AidData, a research lab at the College of William and Mary in the United States, said in a study at the end of September that $11.58 billion in projects in Malaysia had been cancelled over 2013-2021, with nearly $1.5 billion cancelled in Kazakhstan and more than a $1 billion in Bolivia.
"A growing number of policymakers in low and middle-income countries are mothballing high-profile BRI projects because of overpricing, corruption and debt sustainability concerns," said Brad Parks, one of the study's authors.
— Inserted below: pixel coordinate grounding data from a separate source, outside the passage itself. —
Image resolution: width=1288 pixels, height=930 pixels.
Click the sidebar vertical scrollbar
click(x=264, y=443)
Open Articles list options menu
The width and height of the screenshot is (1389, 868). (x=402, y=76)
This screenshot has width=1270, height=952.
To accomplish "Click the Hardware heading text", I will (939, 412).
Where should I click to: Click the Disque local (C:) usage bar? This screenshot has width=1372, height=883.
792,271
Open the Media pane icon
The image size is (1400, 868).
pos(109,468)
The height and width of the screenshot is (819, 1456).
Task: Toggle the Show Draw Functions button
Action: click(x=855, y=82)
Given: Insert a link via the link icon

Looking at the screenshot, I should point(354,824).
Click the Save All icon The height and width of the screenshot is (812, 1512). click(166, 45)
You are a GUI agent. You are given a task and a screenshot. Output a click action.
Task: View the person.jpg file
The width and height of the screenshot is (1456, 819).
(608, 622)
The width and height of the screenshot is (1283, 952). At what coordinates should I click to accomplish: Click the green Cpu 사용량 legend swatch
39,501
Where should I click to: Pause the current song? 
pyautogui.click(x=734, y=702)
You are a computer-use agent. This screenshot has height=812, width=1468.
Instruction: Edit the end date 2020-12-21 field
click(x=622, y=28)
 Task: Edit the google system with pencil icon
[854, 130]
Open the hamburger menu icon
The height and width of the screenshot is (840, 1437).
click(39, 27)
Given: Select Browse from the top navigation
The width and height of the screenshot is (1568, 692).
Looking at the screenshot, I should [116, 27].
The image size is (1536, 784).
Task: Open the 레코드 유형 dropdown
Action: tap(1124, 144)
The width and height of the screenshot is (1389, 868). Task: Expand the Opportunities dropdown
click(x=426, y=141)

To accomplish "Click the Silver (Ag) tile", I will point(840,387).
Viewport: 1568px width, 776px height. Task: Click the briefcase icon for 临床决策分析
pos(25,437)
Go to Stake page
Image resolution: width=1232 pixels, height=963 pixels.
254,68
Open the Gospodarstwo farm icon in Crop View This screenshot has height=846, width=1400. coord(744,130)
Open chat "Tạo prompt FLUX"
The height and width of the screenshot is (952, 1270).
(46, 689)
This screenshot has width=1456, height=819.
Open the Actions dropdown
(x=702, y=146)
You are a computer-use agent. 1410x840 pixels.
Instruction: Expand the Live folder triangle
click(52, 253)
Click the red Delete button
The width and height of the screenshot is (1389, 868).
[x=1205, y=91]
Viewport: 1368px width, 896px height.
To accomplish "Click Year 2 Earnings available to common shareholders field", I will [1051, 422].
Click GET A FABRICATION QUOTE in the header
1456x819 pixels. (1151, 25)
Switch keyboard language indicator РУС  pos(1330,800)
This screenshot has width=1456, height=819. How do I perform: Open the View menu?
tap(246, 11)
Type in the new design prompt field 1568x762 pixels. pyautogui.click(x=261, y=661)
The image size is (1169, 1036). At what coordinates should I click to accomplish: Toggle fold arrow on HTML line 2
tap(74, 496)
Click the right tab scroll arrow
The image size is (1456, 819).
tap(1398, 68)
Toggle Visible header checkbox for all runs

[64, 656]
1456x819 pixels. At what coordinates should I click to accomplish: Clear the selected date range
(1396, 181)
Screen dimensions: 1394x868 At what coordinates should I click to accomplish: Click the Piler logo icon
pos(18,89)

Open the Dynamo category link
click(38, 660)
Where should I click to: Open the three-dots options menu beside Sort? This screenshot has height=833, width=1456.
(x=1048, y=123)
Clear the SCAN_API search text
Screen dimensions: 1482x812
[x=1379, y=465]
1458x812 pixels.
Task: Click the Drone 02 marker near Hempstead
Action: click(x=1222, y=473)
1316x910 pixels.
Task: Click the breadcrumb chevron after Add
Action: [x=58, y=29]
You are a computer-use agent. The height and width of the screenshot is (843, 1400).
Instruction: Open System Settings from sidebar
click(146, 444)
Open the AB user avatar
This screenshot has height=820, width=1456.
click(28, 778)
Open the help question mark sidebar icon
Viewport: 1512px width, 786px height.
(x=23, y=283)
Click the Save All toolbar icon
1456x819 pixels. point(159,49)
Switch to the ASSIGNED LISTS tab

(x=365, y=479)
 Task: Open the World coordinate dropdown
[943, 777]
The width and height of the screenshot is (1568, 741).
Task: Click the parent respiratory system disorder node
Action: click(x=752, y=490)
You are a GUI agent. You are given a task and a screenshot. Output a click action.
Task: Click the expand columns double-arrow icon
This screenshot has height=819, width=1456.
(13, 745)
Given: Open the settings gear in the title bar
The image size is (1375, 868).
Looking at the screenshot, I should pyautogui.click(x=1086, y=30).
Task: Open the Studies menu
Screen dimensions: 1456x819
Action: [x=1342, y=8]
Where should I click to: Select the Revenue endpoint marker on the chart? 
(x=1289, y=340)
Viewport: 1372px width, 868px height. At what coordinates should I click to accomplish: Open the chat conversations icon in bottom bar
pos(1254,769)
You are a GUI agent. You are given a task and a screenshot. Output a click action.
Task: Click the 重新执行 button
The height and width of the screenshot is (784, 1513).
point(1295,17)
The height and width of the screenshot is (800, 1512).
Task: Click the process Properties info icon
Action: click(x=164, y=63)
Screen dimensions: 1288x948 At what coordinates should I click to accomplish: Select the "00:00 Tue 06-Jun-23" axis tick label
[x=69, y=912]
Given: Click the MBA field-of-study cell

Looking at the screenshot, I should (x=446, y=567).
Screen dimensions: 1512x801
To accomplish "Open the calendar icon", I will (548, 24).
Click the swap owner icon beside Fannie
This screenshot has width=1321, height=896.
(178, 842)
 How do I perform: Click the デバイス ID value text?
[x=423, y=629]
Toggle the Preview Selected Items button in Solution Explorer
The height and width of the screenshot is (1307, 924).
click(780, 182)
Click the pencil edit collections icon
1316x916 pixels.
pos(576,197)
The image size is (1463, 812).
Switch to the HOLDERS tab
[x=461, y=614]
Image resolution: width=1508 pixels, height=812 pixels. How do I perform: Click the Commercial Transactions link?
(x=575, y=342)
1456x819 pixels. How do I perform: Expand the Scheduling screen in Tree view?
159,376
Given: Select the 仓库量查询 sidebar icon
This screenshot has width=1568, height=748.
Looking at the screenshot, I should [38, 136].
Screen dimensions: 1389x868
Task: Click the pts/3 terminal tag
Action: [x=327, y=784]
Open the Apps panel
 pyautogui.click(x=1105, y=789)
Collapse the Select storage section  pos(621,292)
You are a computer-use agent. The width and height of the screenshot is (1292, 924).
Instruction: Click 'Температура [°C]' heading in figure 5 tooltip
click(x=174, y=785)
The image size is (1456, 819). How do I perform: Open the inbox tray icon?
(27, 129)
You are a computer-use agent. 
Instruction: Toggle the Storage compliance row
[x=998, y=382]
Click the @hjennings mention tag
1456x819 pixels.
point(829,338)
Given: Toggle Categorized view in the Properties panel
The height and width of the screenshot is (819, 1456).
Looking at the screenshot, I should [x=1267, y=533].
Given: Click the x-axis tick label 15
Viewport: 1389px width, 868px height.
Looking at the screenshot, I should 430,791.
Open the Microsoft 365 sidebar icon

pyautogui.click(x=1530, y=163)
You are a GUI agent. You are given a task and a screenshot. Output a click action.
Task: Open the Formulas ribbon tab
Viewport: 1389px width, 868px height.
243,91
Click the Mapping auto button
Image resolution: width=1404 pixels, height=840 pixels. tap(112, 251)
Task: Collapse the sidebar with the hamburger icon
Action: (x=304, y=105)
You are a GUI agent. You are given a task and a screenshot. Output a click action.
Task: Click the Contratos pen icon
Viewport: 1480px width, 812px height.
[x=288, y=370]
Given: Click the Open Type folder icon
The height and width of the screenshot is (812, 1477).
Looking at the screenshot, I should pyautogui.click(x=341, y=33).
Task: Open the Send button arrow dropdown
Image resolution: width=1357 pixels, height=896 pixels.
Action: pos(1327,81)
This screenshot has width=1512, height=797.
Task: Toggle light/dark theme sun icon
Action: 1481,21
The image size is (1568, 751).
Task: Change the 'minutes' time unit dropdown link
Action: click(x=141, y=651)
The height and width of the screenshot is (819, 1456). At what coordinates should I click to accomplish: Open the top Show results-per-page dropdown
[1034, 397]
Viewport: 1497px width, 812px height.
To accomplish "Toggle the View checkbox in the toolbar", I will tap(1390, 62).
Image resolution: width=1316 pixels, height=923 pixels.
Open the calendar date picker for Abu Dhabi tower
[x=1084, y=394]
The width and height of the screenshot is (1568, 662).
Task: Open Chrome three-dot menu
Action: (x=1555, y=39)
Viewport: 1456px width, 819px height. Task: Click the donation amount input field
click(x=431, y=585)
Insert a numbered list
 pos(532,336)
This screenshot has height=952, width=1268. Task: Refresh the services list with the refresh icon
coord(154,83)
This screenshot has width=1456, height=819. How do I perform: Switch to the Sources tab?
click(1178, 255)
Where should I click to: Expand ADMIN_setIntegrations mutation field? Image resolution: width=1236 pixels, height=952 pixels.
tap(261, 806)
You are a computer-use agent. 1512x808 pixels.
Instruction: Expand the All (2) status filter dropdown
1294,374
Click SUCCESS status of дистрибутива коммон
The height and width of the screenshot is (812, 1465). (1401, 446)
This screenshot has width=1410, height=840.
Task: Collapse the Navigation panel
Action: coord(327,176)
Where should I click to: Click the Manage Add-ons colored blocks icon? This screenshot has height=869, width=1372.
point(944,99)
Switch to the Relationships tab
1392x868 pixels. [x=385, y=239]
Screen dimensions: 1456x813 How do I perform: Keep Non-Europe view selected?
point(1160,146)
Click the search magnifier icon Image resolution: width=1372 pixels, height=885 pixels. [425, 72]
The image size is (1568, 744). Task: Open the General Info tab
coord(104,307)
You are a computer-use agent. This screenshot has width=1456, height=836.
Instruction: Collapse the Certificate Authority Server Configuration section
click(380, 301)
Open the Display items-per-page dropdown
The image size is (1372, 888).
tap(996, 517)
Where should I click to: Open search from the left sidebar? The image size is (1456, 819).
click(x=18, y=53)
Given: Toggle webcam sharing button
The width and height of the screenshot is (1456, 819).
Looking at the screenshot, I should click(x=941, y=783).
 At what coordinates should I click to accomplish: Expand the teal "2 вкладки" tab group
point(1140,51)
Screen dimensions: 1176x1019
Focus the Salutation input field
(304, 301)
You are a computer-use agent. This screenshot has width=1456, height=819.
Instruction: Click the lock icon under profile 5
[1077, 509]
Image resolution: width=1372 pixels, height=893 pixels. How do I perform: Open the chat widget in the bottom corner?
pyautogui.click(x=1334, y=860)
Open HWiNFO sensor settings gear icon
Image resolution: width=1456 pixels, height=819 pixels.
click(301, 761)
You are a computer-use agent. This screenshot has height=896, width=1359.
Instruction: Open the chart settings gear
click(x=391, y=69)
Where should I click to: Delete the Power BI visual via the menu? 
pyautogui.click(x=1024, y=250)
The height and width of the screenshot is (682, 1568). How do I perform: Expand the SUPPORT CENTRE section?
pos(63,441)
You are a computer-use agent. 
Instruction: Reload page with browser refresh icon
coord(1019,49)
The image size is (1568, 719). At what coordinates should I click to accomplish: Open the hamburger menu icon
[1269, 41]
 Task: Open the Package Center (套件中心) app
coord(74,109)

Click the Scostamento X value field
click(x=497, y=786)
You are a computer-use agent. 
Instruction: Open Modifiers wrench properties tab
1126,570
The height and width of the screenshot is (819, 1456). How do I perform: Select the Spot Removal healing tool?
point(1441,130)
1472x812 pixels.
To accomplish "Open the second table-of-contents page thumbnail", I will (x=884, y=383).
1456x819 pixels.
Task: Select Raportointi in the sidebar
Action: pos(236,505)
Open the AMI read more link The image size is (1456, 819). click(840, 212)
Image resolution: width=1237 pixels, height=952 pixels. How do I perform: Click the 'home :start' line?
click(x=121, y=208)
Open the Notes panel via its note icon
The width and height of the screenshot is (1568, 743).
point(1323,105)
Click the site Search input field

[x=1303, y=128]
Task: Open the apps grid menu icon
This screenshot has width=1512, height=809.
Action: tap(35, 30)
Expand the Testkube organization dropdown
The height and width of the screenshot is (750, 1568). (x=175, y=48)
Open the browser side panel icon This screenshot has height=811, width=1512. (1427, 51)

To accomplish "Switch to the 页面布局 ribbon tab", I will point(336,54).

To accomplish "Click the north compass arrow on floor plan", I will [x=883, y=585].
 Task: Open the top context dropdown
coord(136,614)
China's foreign ministry said in response to the AidData report that "not all debts are unsustainable", adding that since its launch the BRI had "consistently upheld principles of shared consultation, shared contributions and shared benefits".
'RESOURCES ARE FINITE'
A key problem is debt sustainability.
Copper producer Zambia became Africa's first pandemic-era sovereign default last year after failing to keep up with payments on more than $12 billion of international debt, for example. A recent study suggested more than half of that burden is owed to Chinese public and private lenders. read more
In late 2018, Beijing agreed to restructure billions of dollars in debt owed by Ethiopia.
Some African governments are also growing more reluctant to take out loans backed commodities such as oil and metals.
"We can't mortgage our oil," Uganda's works and transport minister Katumba Wamala told Reuters, confirming the country had refused to pledge untapped oil in fields in the west to secure the railway loan.
The finance squeeze means African governments must make more strategic investment decisions in terms of debt sustainability, said Yvette Babb, a Netherlands-based fixed income portfolio manager at William Blair.
"There is no infinite amount of capital," she said.